Having seceded in this curious fashion from the world at large, Burma had retired, half monk and half misanthrope, to live amidst the changeless furnishings of the past. With the absoluteness that can come of isolation or idealism, it had also remained resolutely democratic in its mistrust of every aspect of the foreign, and the modern, world; an equal-opportunity recluse, it had no time for the West, no patience with the East. A founding member of the nonaligned movement, it was also the first to quit, charging that the body was no longer innocent of politics. The so-called Burmese Way to Socialism bore a fair resemblance to a one-way trip to solitary confinement.

For years, foreigners had been allowed to visit Burma for no longer than twenty-four hours. Recently, the maximum length of stay had increased to seven days. But Burma was hardly eager to attract tourists. Visitors were permitted to enter the country only by air. That meant flying into Rangoon. That in turn meant
leaving from Kunming, Dhaka, Calcutta, Singapore or Bangkok. And the handful of carriers that plied these forgotten routes—the national airlines of Burma, Thailand, China, the Soviet Union and Bangladesh—did so only a couple of times each week. Arriving in Rangoon was difficult. Arriving at the right time from the right place was more difficult still. Managing to leave, exactly seven days later, for one’s chosen destination, was nigh impossible.

I had enjoyed a taste of the Burmese Way to Socialism well before my arrival in Rangoon. At the Burmese consulate in New York, I had, in applying for a visa, submitted an Arrival Form, a Tourist Visa Application Form, another Tourist Application Form and three recent pictures of myself. A day had passed, and then a few more. I went back to the consulate to consult the man in charge. He was, he said with genuine courtesy, very sorry, very sorry indeed, for the delay. His country, he explained, did not have sophisticated technology. Were there no computers? “Oh no.” Could we telephone? He shook his head sadly. What could I do? Well, he said, he could send a telex through New Delhi to Rangoon. But once it got to Rangoon, who could tell what would happen. I shrugged. He shrugged. Three more days passed, and then a week. I was due to leave in a matter of days. The man at the consulate handed me back my passport, minus a visa, and apologized. “Perhaps it will be easier in Bangkok.”

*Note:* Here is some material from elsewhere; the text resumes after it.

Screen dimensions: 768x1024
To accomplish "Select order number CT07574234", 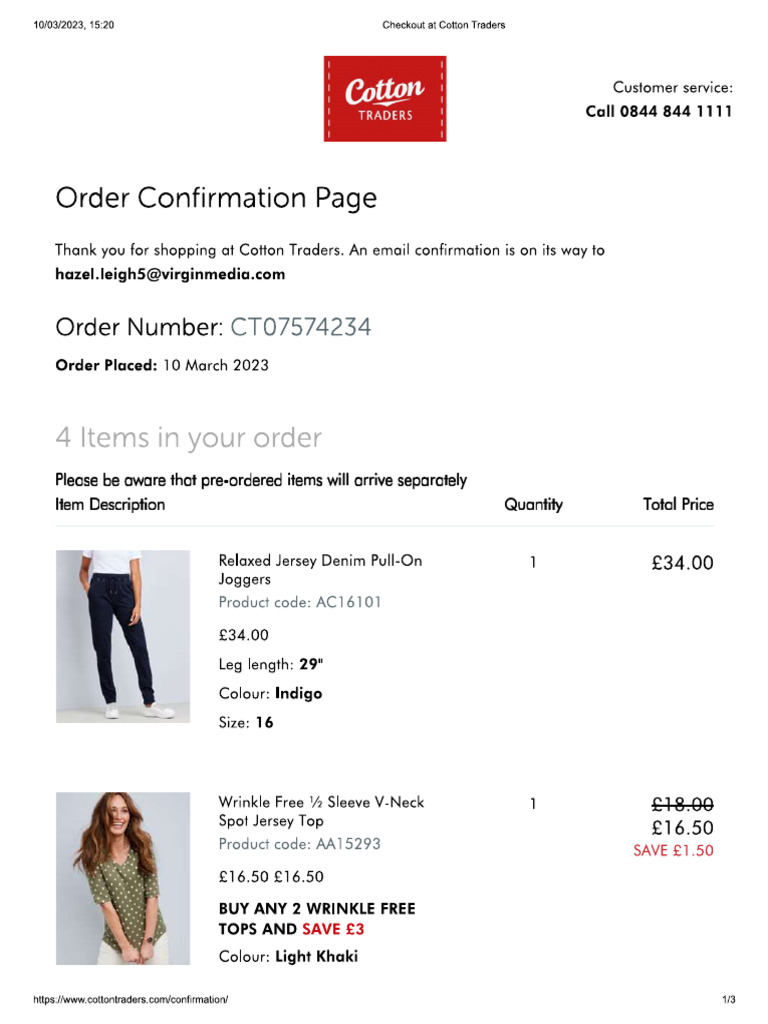I will point(301,327).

As soon as I arrived in Bangkok, I hurried to the regally dilapidated Burmese consulate. Two men were sitting next to chaotically overcrowded desks behind a booth on a terrace marked “Visas.” I would like to apply for a visa, I said. The office, they said, was closed. Could I get a form at least? The office, they said, was closed; I should come back the following day. I came back the following day. I would like to apply for a visa, I said. Where, one of the two men asked, was my plane ticket out of Burma? There seemed little point, I said, in getting a ticket out of Burma before I knew whether I could get into Burma. The two men shook their heads gravely. Soon, they said, the office would be closed.

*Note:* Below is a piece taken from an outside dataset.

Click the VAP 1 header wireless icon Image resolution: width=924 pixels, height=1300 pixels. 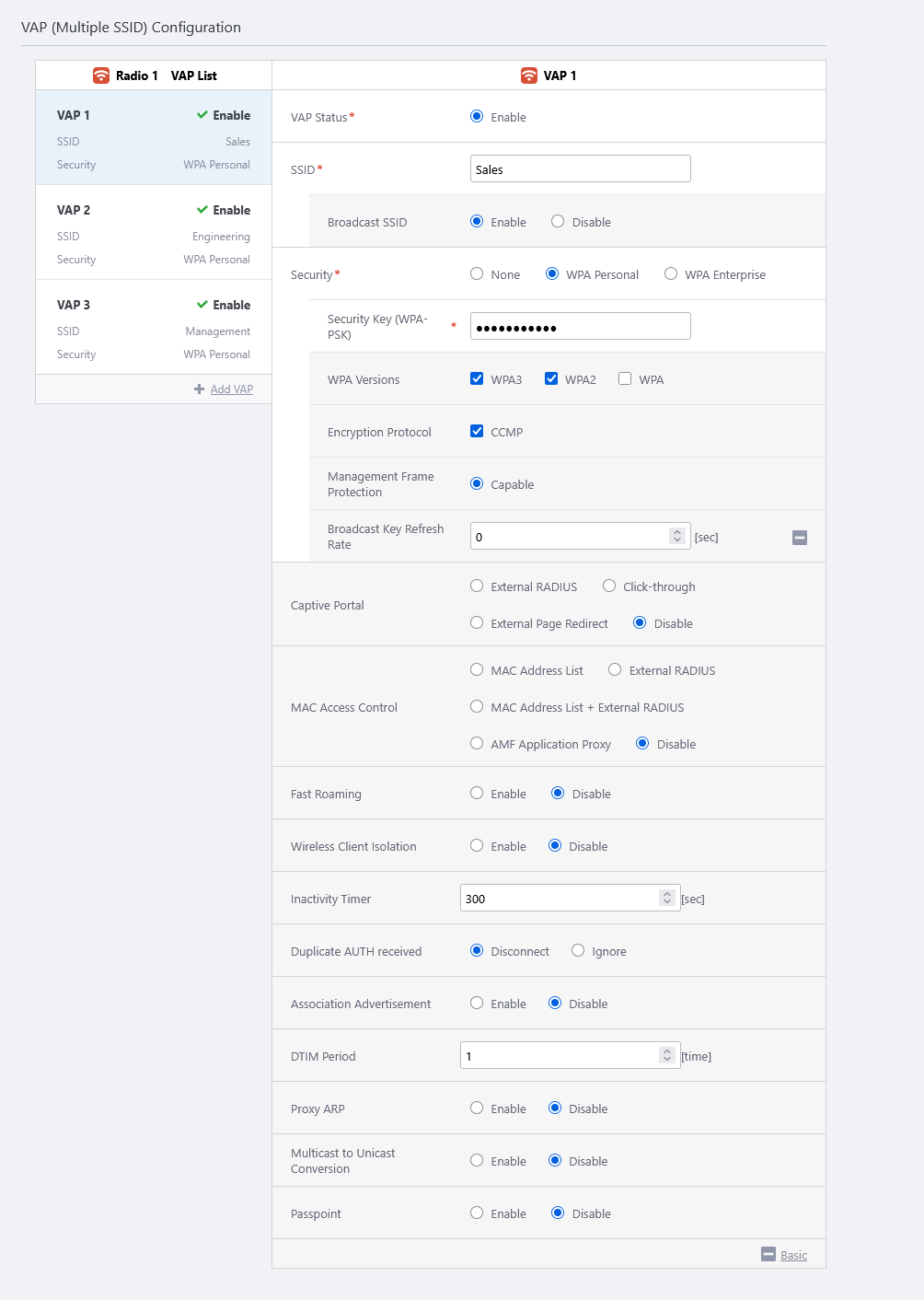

A few minutes later, tucked away between snack shops and money dealers, I came upon a dusty, lightless little cell that looked like the back room of a warehouse. Inside, the Burma Airways head office was empty, save for a three-year-old boy
wandering around vaguely among unpeopled desks. A few cheerless black-and-white posters of the homeland were stuck on the walls. A short typewritten schedule for such destinations as “Kathmadu” lay in an old Air-India folder. A postcard or two. Nothing else. Finally, a round-faced matron, huffing impatiently, shuffled up to the counter. I asked whether I could buy a ticket. She looked gloomy. It was difficult, she said. I asked why; she said nothing. At last, with lugubrious reluctance, she pulled out a Dickensian ledger and a fountain pen and entered my name on a list. Was that all? It had to be; after all, there were no typewriters in the place, and certainly no computer terminals. If I actually wanted to buy a ticket, she warned, I should go to Nepal Tours; their prices were much better than Burma Airways’. With that, she padded back into her room.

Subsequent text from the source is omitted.